--- Aim of the exercise ---
Your reply should consist only of the lines from the one holding "The width and" to the last line of the data below, written out exactly and without pictures.

--- Recorded data ---
● ● ● ● ●

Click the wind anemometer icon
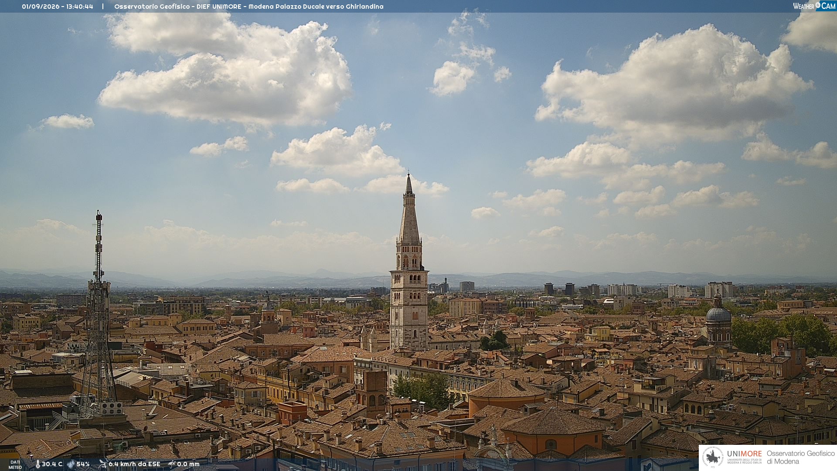837x471 pixels. point(103,464)
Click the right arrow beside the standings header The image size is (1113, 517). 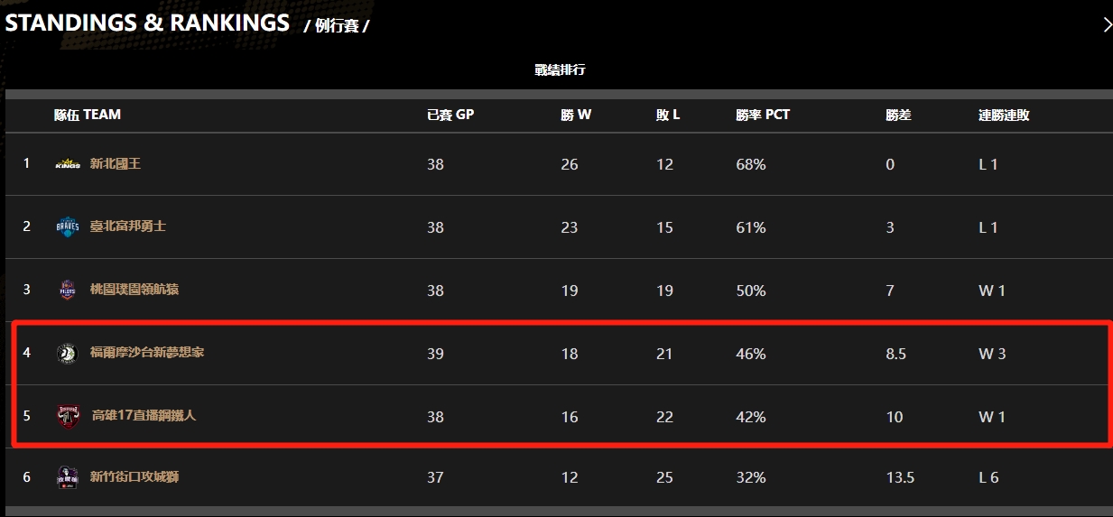point(1107,24)
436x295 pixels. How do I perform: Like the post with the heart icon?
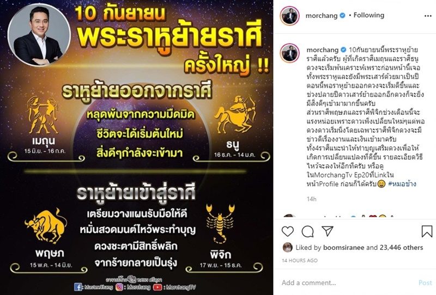288,231
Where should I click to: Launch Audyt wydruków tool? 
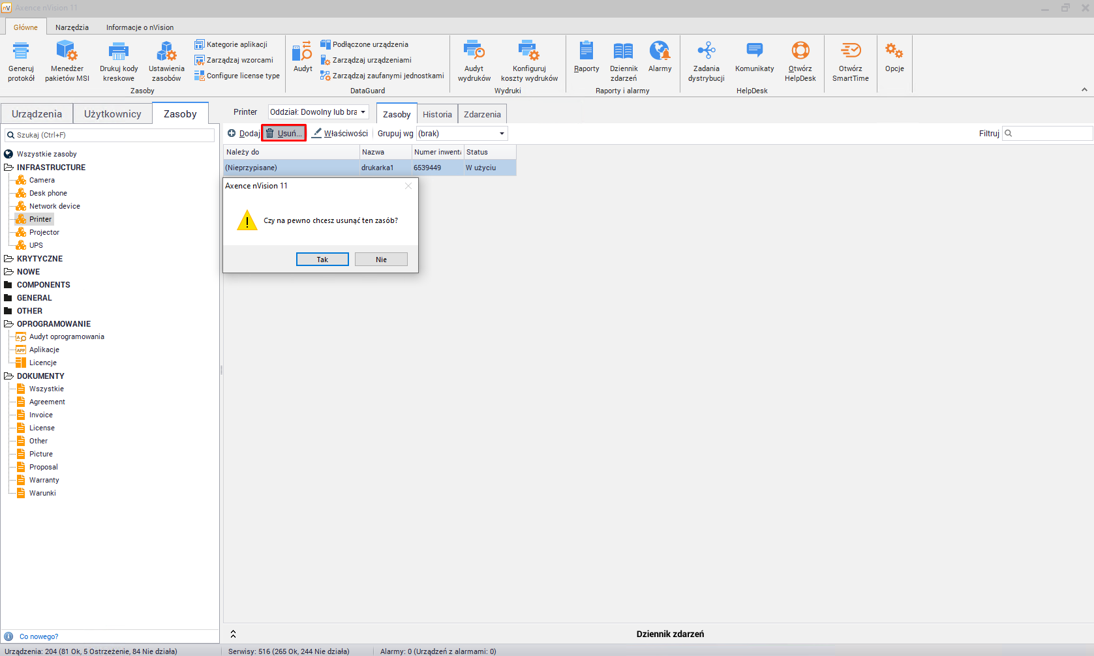[474, 52]
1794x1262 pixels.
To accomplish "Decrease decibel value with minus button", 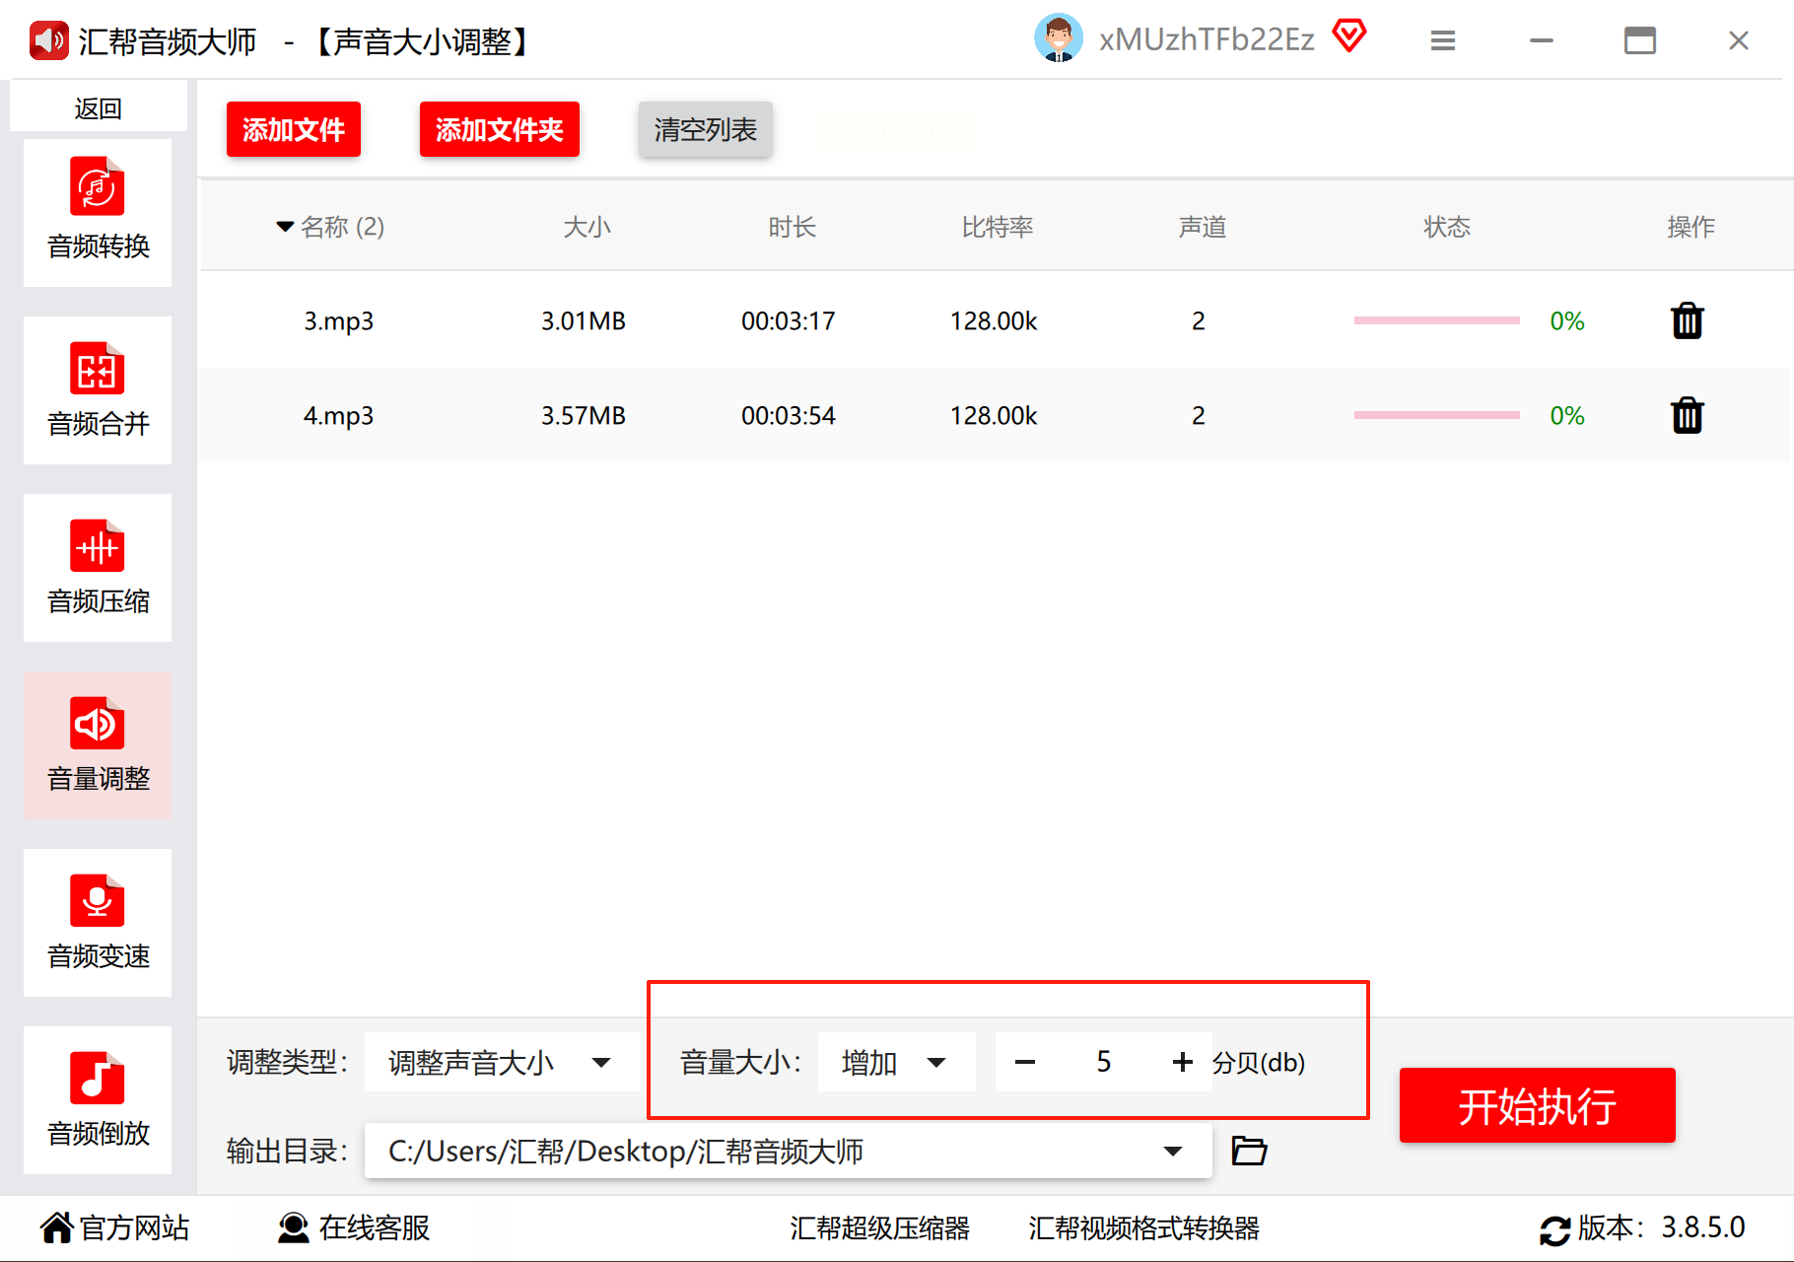I will (x=1025, y=1062).
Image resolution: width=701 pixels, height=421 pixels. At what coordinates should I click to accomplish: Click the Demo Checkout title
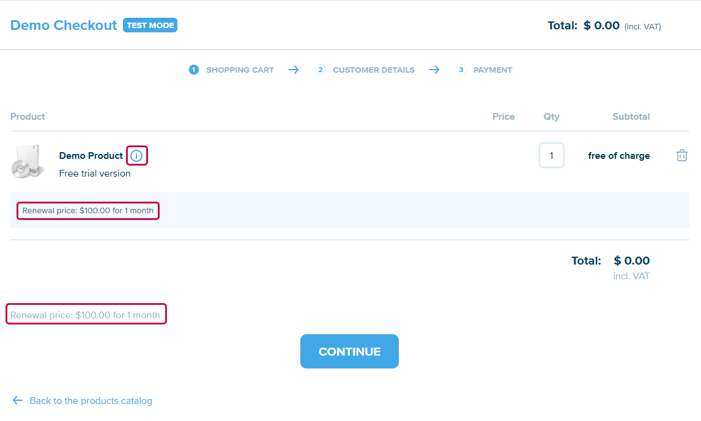64,25
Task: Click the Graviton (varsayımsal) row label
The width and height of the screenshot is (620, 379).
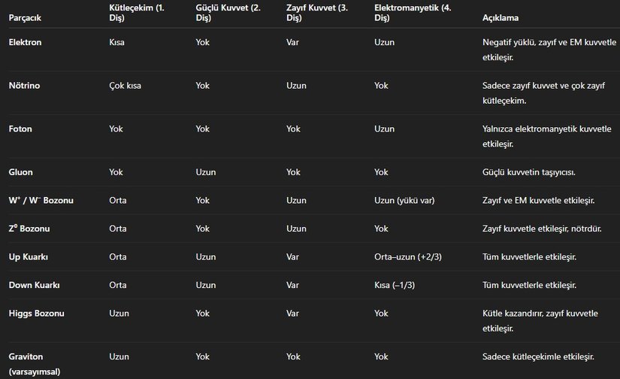Action: 35,363
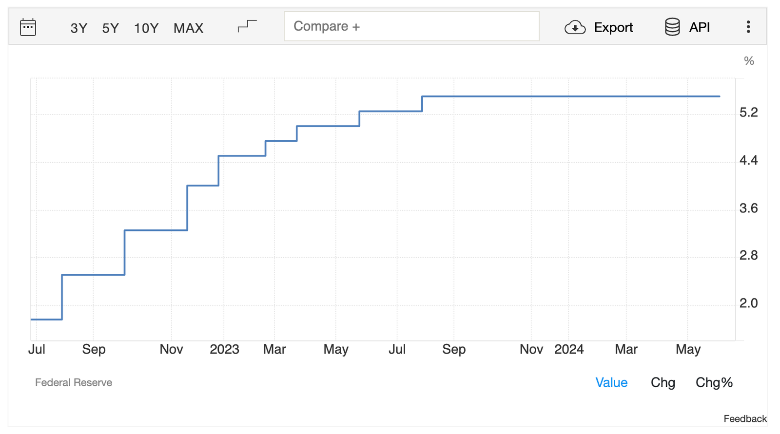Switch to Chg% display mode
This screenshot has height=434, width=780.
click(714, 382)
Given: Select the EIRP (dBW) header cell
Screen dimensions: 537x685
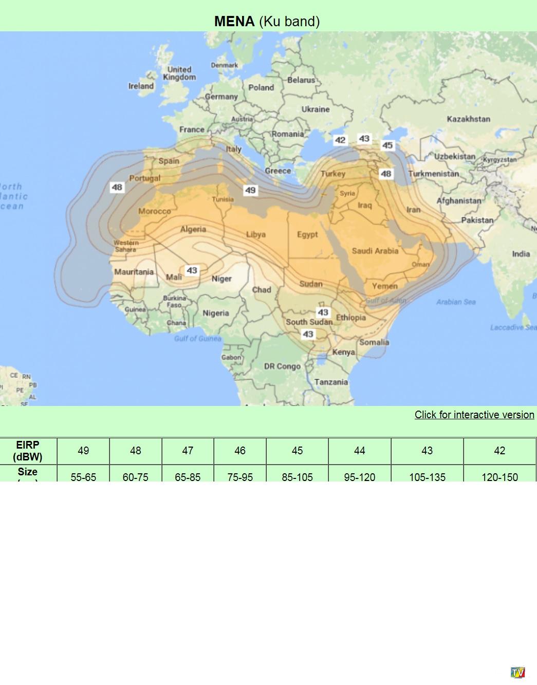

● ● ● ● ●

--- Exercise output ---
The width and height of the screenshot is (620, 379).
Action: 35,363
Switch to Chg% display mode
This screenshot has height=434, width=780.
click(714, 382)
Given: Select the EIRP (dBW) header cell
Screen dimensions: 537x685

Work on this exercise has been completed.